(Dataset rows)
* * * * * * *

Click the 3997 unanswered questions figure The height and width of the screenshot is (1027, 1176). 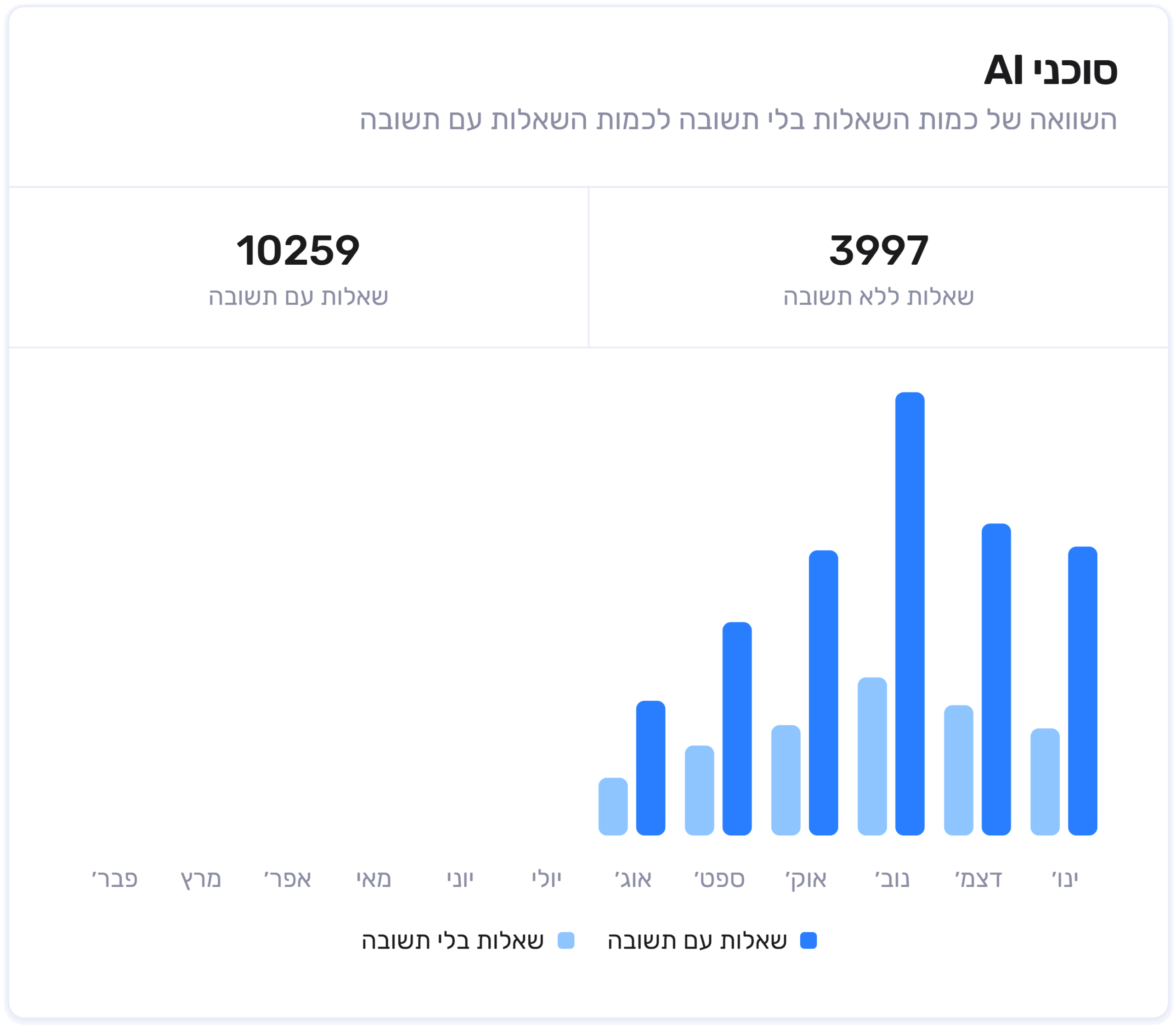(x=879, y=250)
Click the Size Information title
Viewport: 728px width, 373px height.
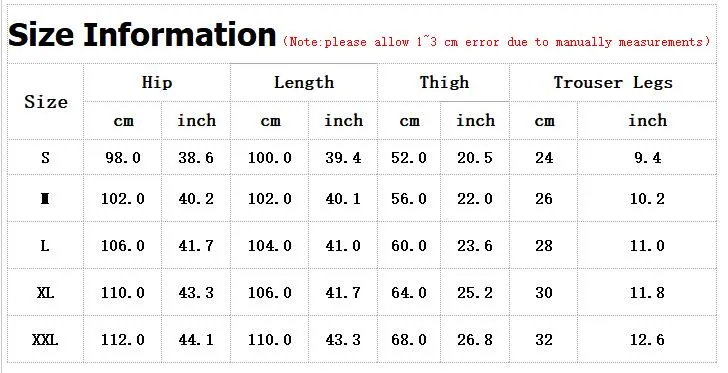click(x=142, y=35)
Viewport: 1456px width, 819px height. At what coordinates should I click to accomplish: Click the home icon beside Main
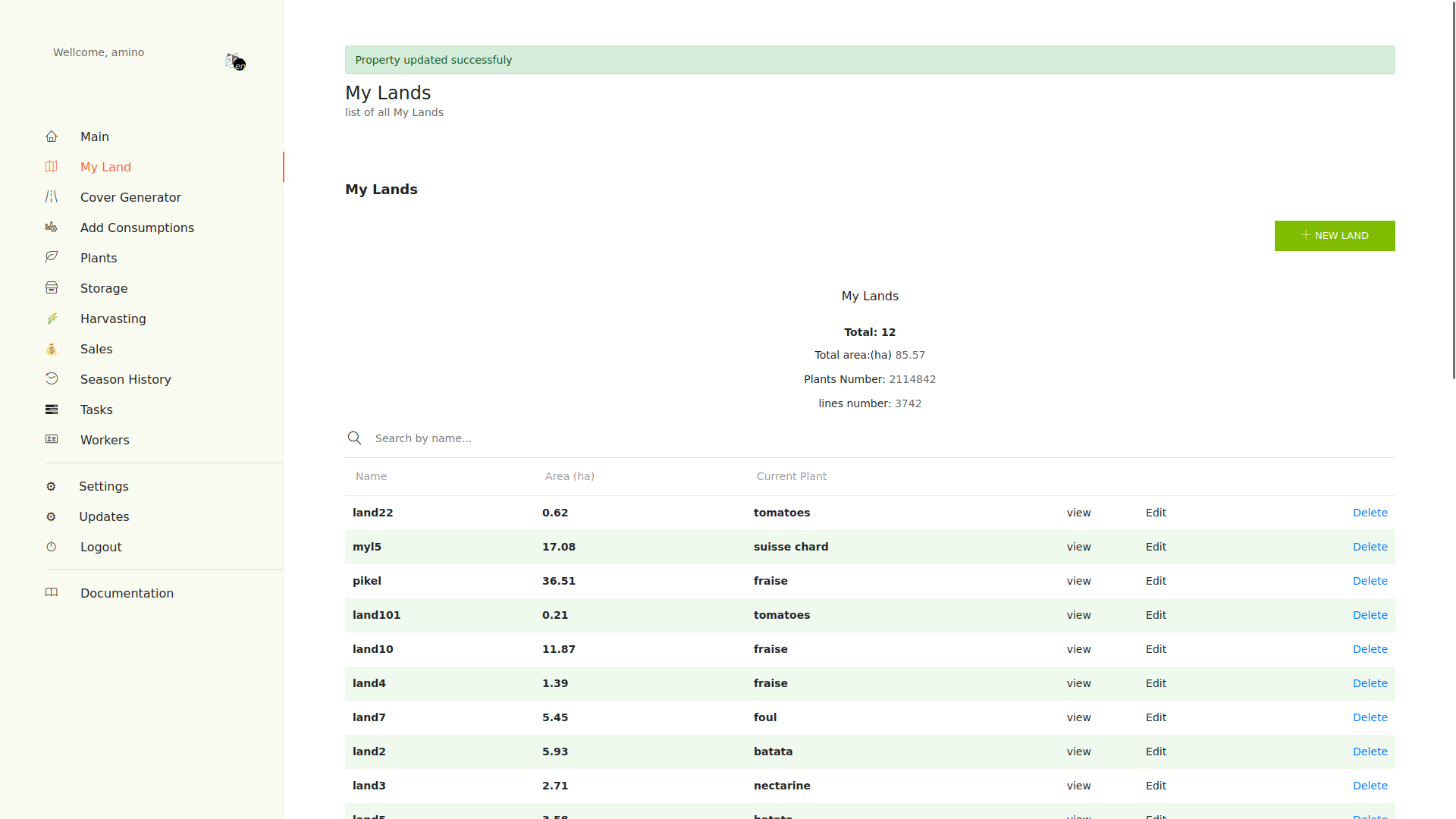click(52, 136)
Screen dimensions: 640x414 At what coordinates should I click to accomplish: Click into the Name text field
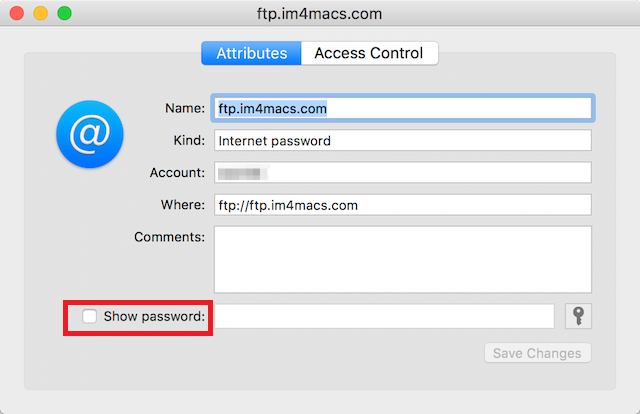(x=402, y=108)
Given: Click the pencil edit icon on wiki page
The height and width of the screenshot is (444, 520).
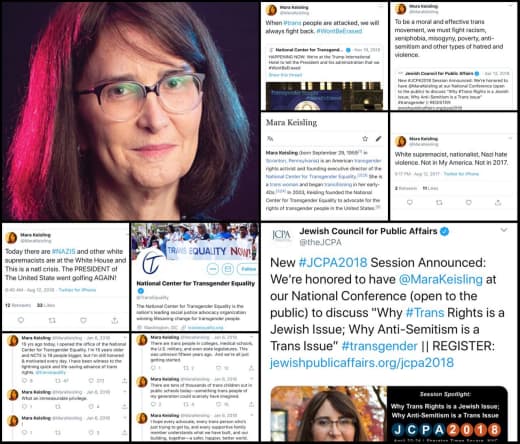Looking at the screenshot, I should point(378,139).
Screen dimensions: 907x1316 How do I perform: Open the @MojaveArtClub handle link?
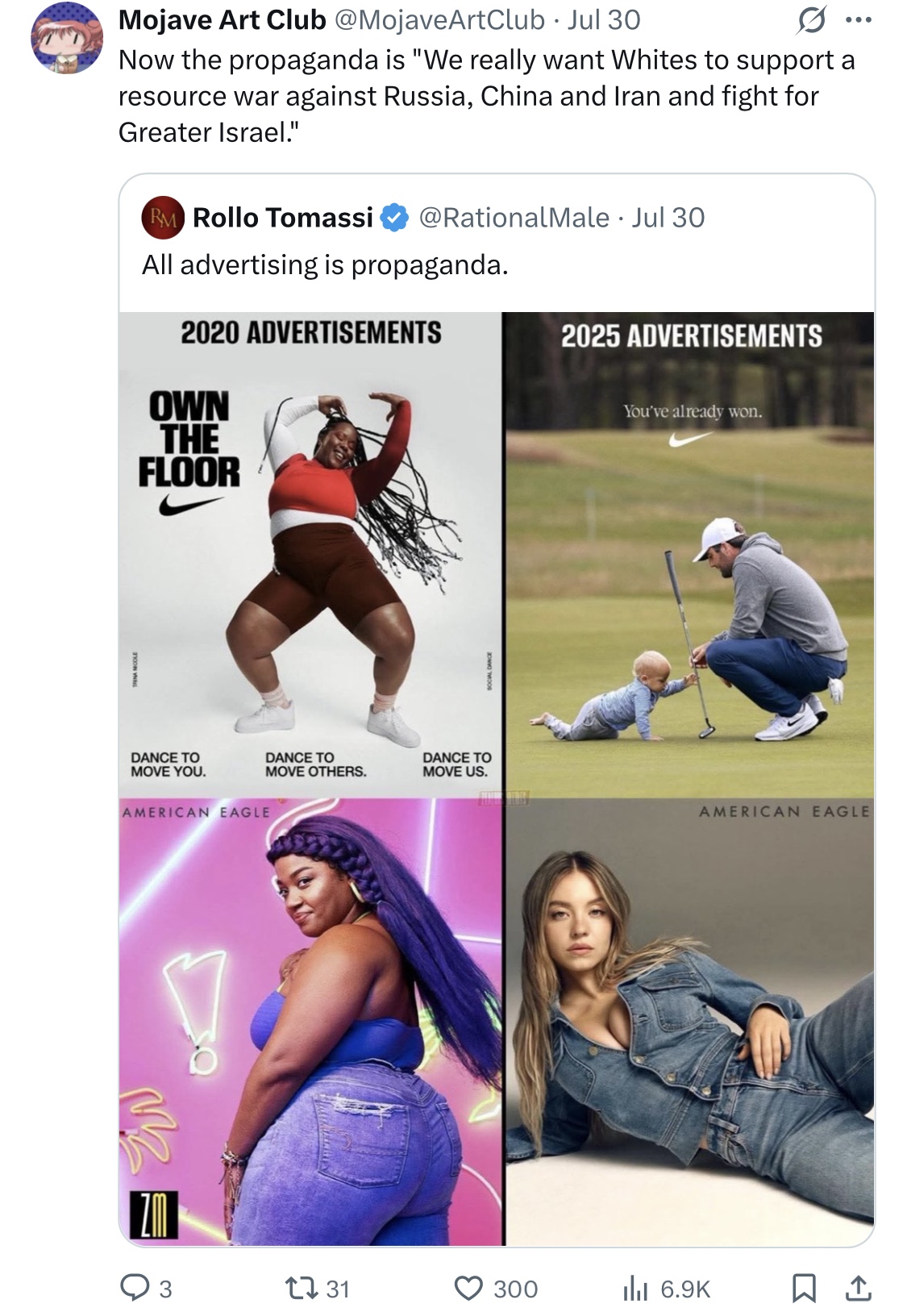(439, 20)
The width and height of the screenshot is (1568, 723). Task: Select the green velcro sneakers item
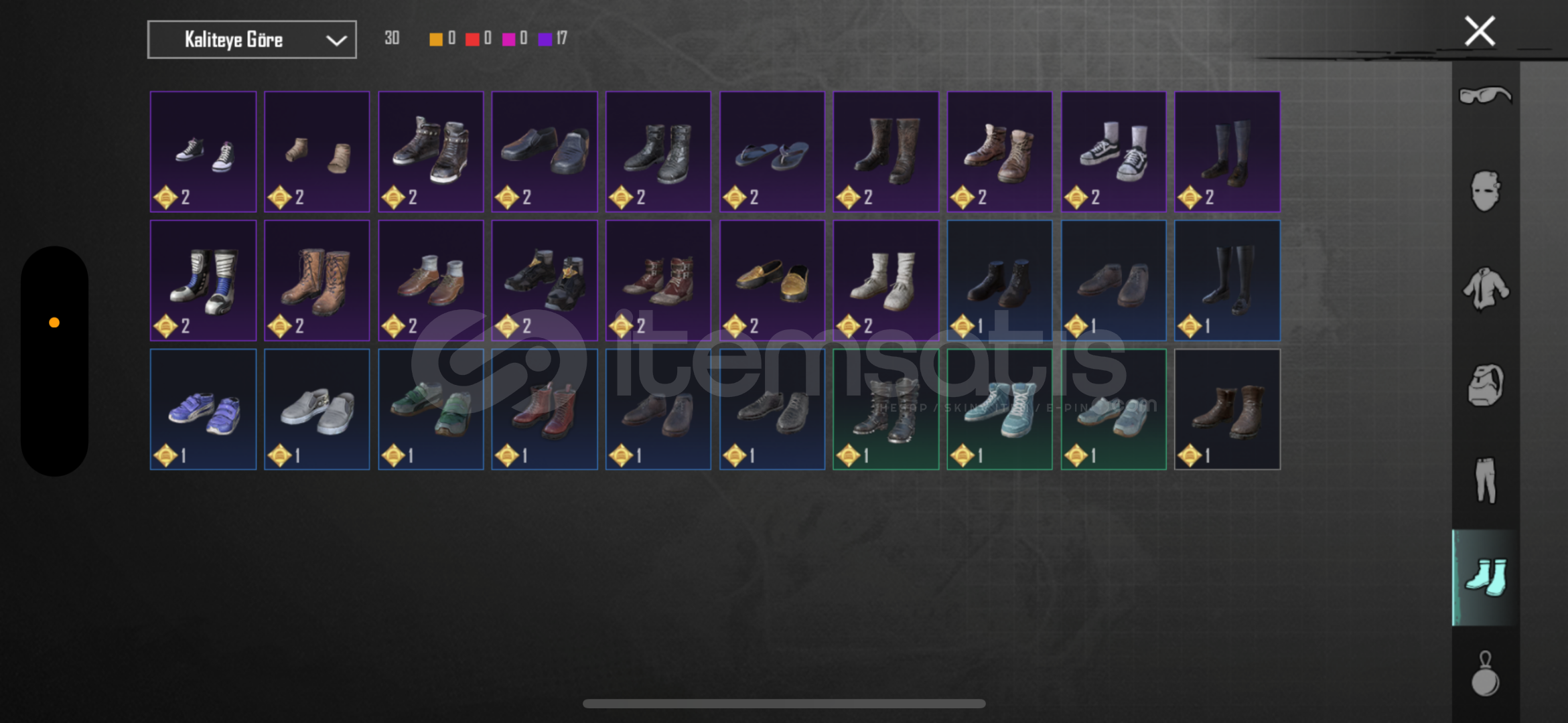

* * * * * * *

◆ **Exercise instructions**:
Copy out word for word the lines of the listing from the line with "Viewport: 1456px width, 819px" up to and including the line with "(x=402, y=108)". Leave the pictures out of your copy.

◆ **Written solution**:
Viewport: 1456px width, 819px height. At what coordinates should I click to accomplish: Click the home icon beside Main
click(52, 136)
Screen dimensions: 640x414 At what coordinates should I click to accomplish: Click into the Name text field
(x=402, y=108)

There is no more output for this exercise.